By the final week, we had become accustomed to what we referred to as “India time”. We had promised Gajapathi, our main contact at the Kunnankulathur Government High School, that we would be to the school by 9:00am on Tuesday morning for the school prayer. We had arranged a vehicle to pick us up for 8:45am, but it didn’t arrive until 9:00am. Worrying we might have missed the prayer, or at a minimum be fashionably late, we pulled up to the school noting the ceremony hadn’t begun yet. We had gotten the chance to watch the school prayer during week three while working on our projects but none of us knew what to expect from being a part of it. Students led us into a classroom as they went through their usual routine. Towards the end, we were called to the front of the stage. Gajapathi took the time to introduce us to all of the students and presented us each with a handmade flower necklace and gift. Seeing how much of an impact our presence at the school left on the students is hard to put into words. More importantly, what we were able to each takeaway from working with the students is truly priceless and indescribable.

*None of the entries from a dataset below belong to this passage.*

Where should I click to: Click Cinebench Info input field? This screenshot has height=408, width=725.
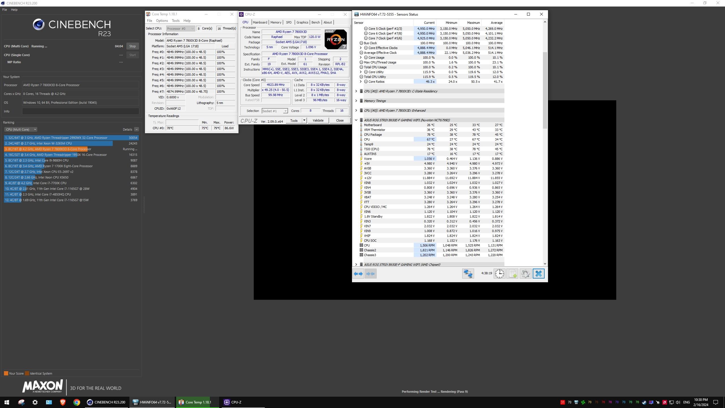pyautogui.click(x=80, y=111)
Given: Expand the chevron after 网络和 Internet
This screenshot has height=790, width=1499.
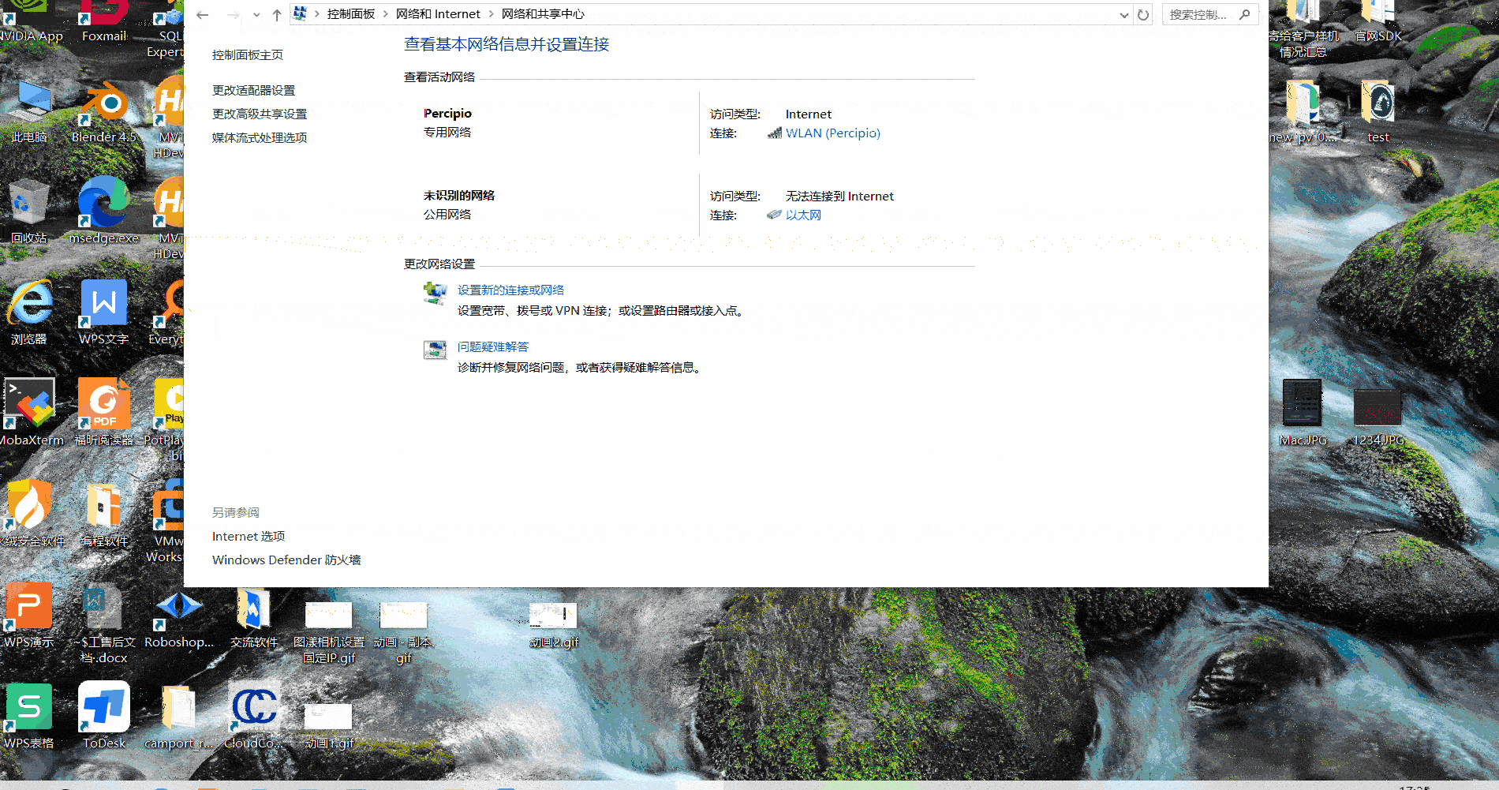Looking at the screenshot, I should pyautogui.click(x=491, y=13).
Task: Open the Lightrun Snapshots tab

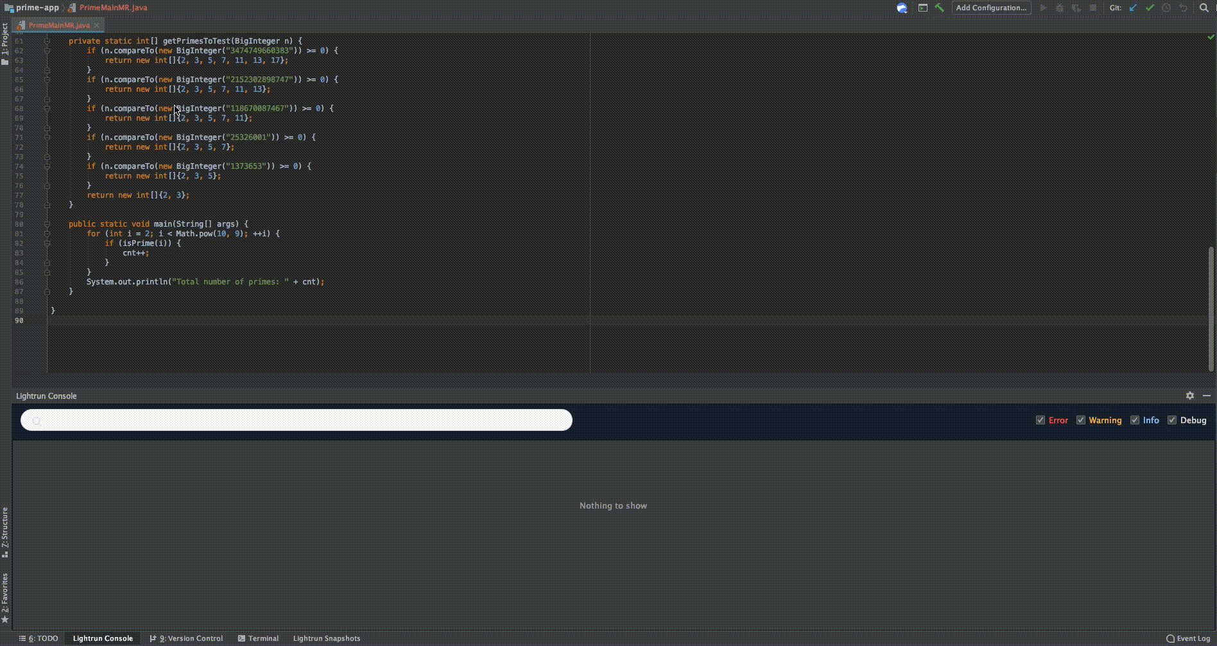Action: coord(326,638)
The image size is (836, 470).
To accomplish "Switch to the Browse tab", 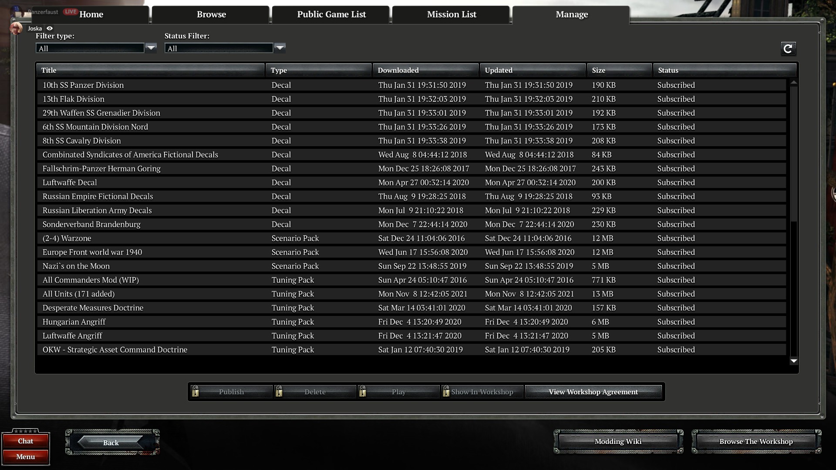I will pos(211,14).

On Wednesday, we had the pleasure of being guests at Gajapathi’s home. We were welcomed with bowls of homemade mango ice cream that were to die for. Gajapathi has spent the last two years planning and building his home. In India, celebrating the building of a new home is very important. We were able to look through the album that was created based of the housewarming celebration that was held. All of his wife’s family, his family and co-workers from Kunnankulathur Government High School were part of the event. A tradition in India is to have a cow draped with a saree walk through the home which we found to be super cool. Gajapathti gave us a tour of his new home which is beautiful. There is a guest house on the second level and a rooftop that has a breathtaking view of the hills, a constant breeze and is perfect for star gazing. Every detail from the doors, cabinet handles and light fixtures was planned and hand picked by Gajapathi. Following the tour, Gajapathi served us a homemade Indian dinner. We were able to eat on banana leaves which is one of my favorite parts of India. All the food was delicious from the idly and dosa to the prawn rice. Before departing his home, Gajapathi left us by saying we always have a home in India.

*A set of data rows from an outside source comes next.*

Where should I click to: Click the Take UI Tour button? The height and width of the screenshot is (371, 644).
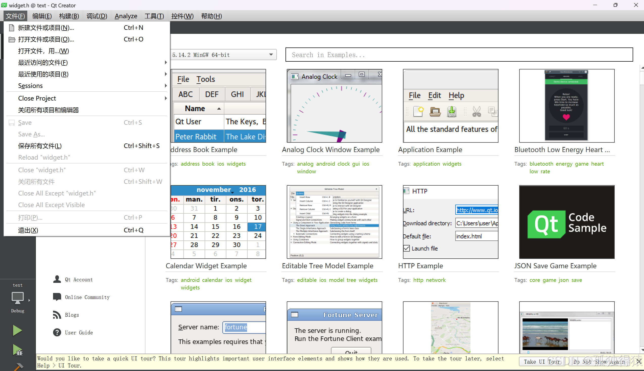click(542, 362)
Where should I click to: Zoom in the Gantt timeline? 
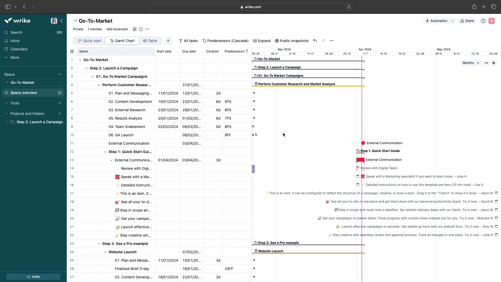[494, 63]
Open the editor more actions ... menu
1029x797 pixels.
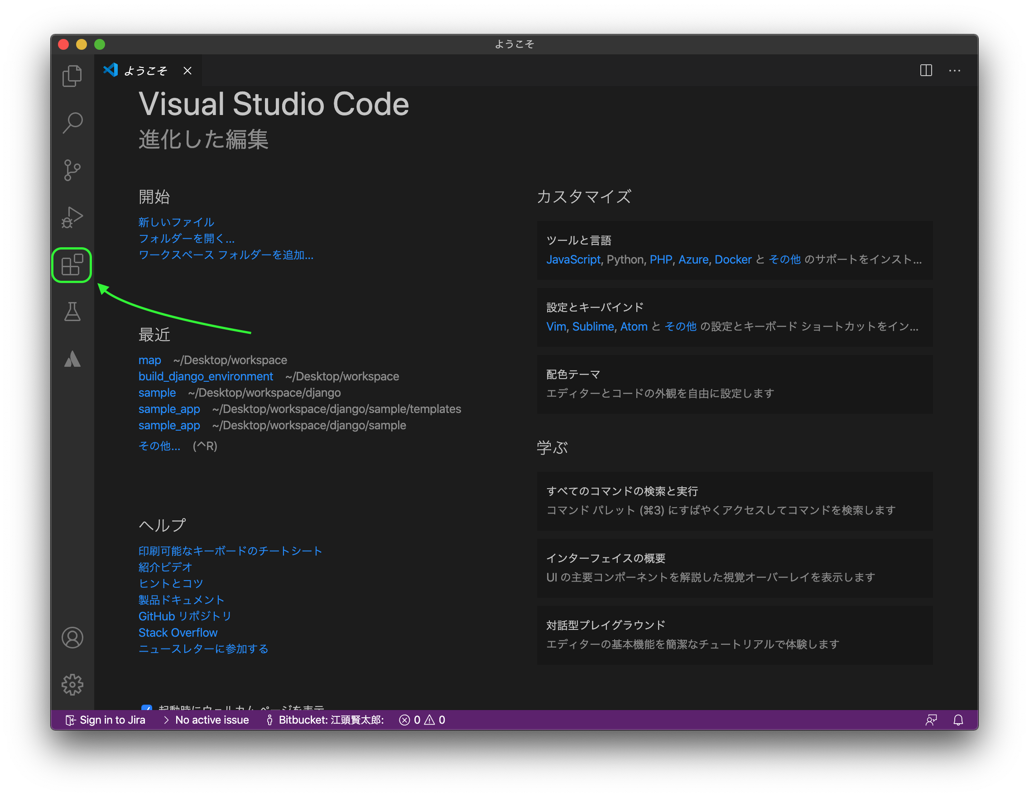(x=955, y=71)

Then came Thursday, our final day in India. It hadn’t sunk in that we were going through the “lasts” of our daily life. Going to the school and seeing the students for the final time brought tears to my eyes. From all the selfies, autographs and kisses on cheeks, pulling into the school and seeing their smiling faces and waving hands is a memory none of us will forget. We had brought stickers to hand out to the students before leaving- and I use the phrase “hand out” loosely. Once one student had a sticker, all the students wanted a sticker and before we knew it, the bag of stickers were out of our hands and enveloped in a crowd of cheering elementary aged students.

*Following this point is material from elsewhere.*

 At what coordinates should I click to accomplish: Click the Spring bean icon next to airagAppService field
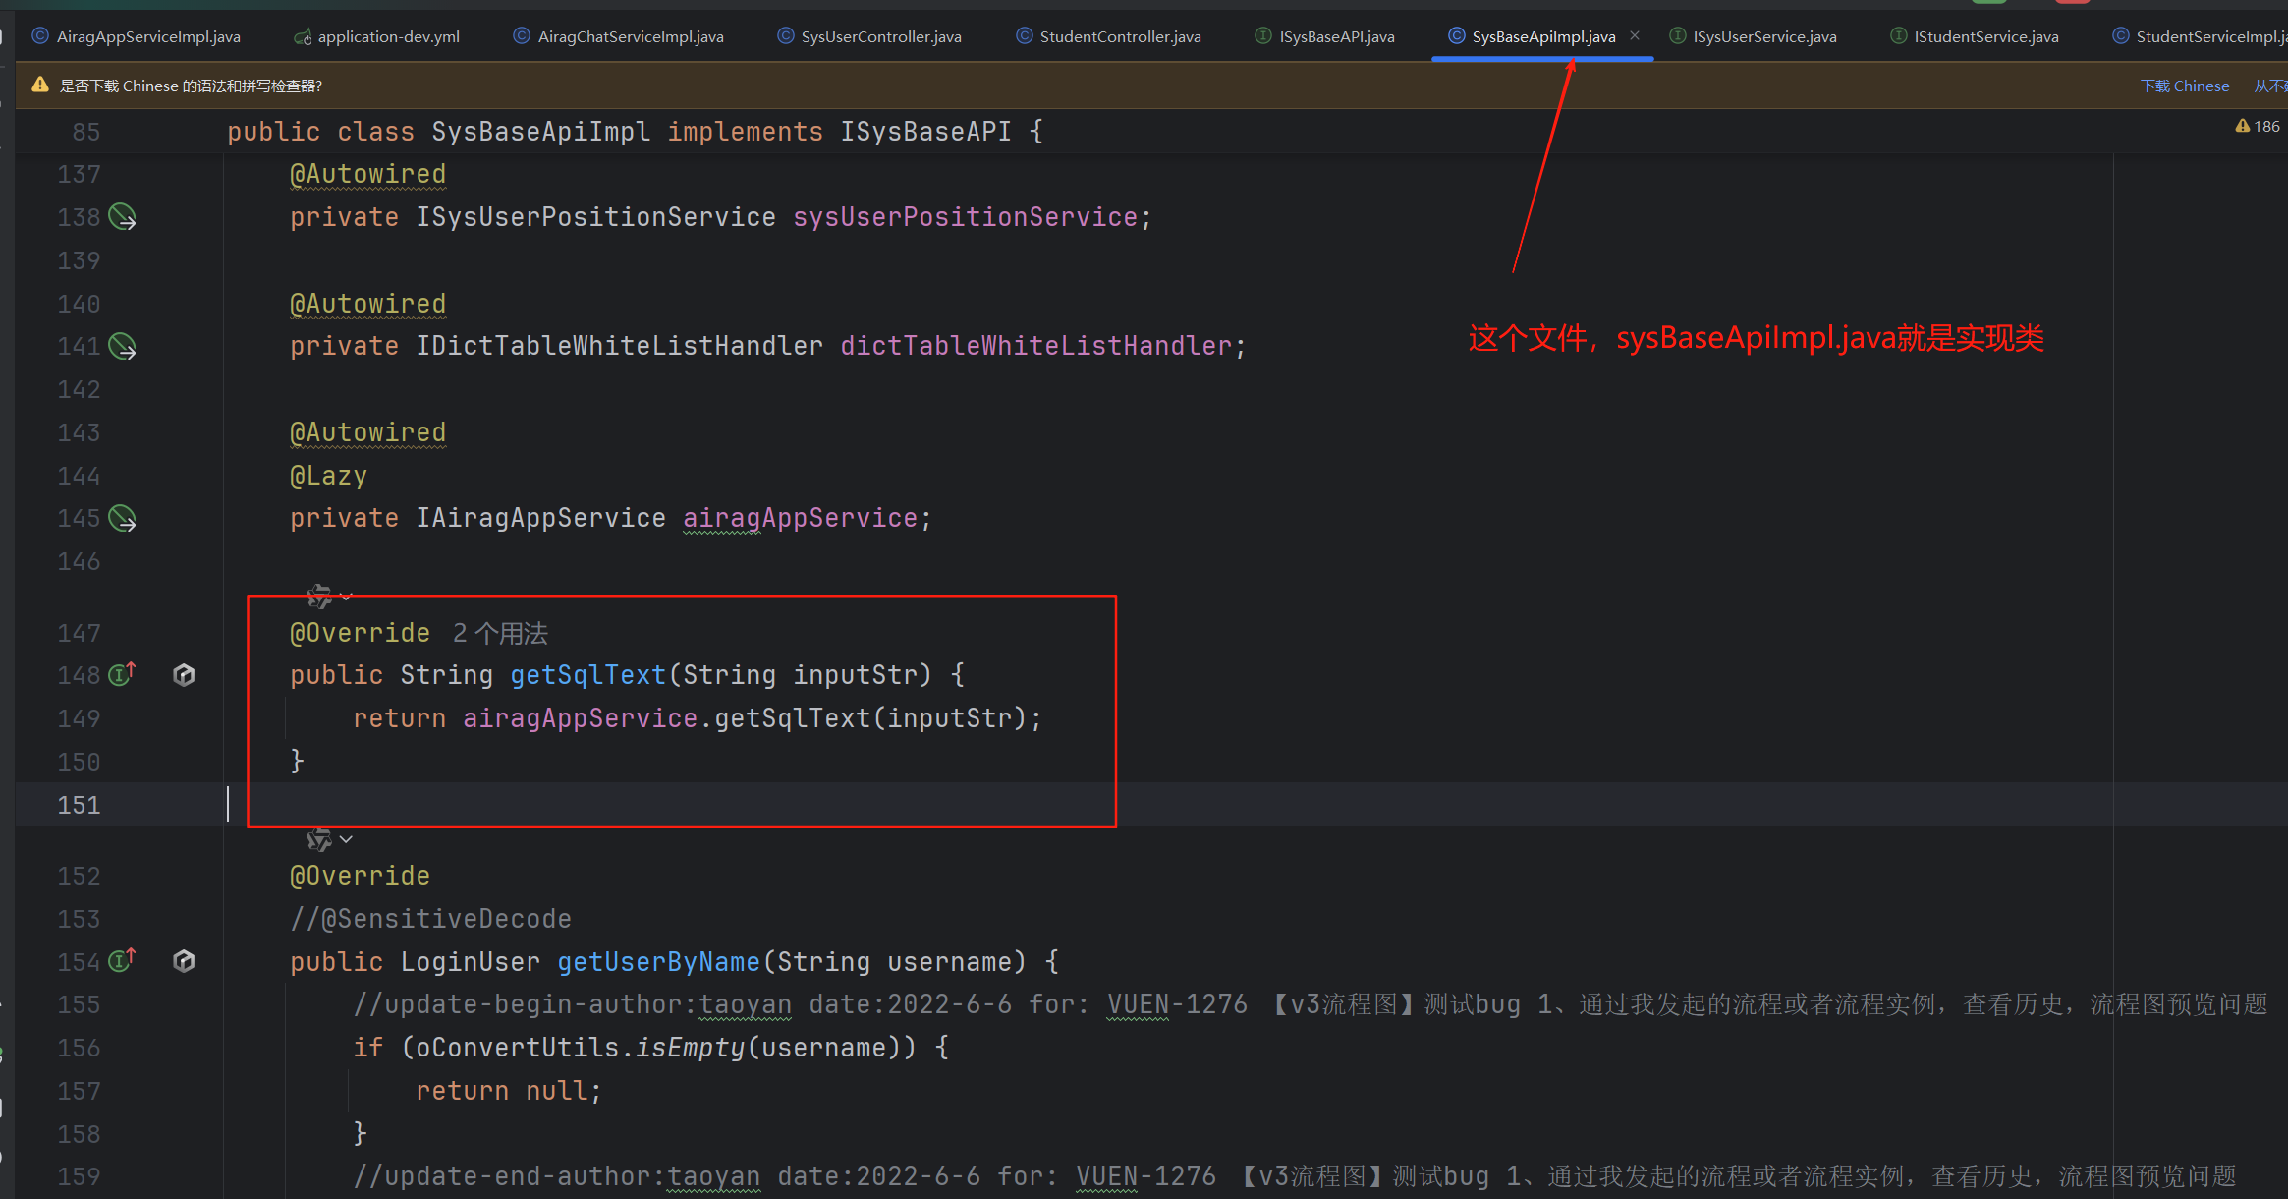coord(121,518)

On top of saying goodbye to the students at Kunnankulathur, we were left with saying goodbye to the friends we had made at KVCET. My great grandma and her friends used to say “too-da-loo” to each other, which translates to “see you later”. I had told this to Lago, one of our friends, so that we didn’t have to say goodbye. After piling the luggage and ourselves into the vehicle, we waved our final waves and headed to the airport. All of us knew this wasn’t the last time we would cross paths. We know the KVCET students will be coming to Michigan Tech in February of 2018 and we are eagerly awaiting their arrival and counting down the days until they land at CMX. More importantly, we all plan on returning to India to be reunited with the friends we made during our five weeks. Everyone was so open, willing to help us and kindhearted. They showed us what it means to make life long friends.